Horticulturists and farmers have been cross-breeding tomatoes for many many generations, trying to figure out how to make tomatoes that grow faster, grow bigger, stay fresh longer, hold up better to shipping, need less room, and even taste better. But what if instead, we tried to breed tomatoes that were healthier?

A group of researchers at Izmir Institute of Technology in Turkey have begun experimenting with cross-breeding tomato varieties for an entirely new purpose: to goose the concentration of healthy vitamins and antioxidants in the fruits. Oregon State University bred this gorgeous purple tomato for the same reasons in 2012.Tomatoes are rich not just in flavour but also in super-healthy stuff, like vitamin C and lycopene, a powerful antioxidant.

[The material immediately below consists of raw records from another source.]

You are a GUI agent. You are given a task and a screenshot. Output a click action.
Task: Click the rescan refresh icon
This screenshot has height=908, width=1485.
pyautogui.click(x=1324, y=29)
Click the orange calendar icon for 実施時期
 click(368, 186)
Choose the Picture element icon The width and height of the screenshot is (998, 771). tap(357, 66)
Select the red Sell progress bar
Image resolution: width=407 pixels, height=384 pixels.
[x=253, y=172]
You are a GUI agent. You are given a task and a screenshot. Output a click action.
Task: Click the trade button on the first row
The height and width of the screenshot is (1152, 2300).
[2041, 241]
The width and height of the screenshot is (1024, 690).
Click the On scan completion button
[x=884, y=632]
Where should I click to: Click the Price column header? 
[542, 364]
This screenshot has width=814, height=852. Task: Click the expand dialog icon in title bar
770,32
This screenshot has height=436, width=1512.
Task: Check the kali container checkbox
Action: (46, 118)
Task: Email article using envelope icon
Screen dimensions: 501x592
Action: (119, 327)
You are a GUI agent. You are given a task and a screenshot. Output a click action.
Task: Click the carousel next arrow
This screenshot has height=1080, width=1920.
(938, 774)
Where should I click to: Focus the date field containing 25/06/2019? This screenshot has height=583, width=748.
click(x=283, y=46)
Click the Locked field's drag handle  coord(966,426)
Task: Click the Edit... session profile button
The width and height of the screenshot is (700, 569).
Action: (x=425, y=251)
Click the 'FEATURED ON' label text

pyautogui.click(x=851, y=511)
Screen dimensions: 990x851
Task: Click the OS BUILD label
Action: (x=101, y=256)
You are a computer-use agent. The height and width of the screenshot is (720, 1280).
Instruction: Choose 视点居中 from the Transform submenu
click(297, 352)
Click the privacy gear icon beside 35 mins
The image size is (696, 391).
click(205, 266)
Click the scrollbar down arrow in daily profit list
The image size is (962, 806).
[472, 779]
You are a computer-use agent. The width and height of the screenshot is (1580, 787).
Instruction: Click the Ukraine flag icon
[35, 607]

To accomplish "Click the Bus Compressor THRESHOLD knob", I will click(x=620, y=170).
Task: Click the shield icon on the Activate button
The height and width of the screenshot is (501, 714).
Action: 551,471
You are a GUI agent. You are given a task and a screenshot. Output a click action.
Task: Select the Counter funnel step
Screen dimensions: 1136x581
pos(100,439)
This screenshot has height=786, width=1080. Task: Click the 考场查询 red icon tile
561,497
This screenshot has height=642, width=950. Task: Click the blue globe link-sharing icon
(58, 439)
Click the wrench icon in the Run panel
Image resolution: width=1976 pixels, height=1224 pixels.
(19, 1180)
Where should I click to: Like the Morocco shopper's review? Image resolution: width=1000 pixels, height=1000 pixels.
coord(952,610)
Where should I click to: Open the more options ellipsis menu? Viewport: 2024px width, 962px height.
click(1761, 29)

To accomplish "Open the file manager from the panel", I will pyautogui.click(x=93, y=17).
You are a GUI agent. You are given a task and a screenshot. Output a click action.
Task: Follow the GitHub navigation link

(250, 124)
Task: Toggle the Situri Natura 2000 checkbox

We’re used to breeding cultivated tomatoes (meaning, basically, supermarket tomatoes) for shape, size, colour, and hardiness, but these researchers are actually trying to increase the levels of beneficial chemicals.

How’d they do it? Well, wild tomatoes tend to have a much higher concentration of these vitamins and antioxidants than cultivated tomatoes. So the team took three varieties of wild tomato, all native to Peru, and cross-bred them with cultivated tomatoes. The progeny of this union turned out to have much higher concentrations of those healthful chemicals than the cultivated tomatoes — one variety even boasted a full two times as much antioxidants as the cultivated tomato.

The researchers are hopeful that this study could lead to a whole new kind of tomato breeding, one that aims not just for the ease of shipping and sale but also for the health that, until now, could only be found in a wild tomato. The study appears in the journal of the American Society for Horticultural Science.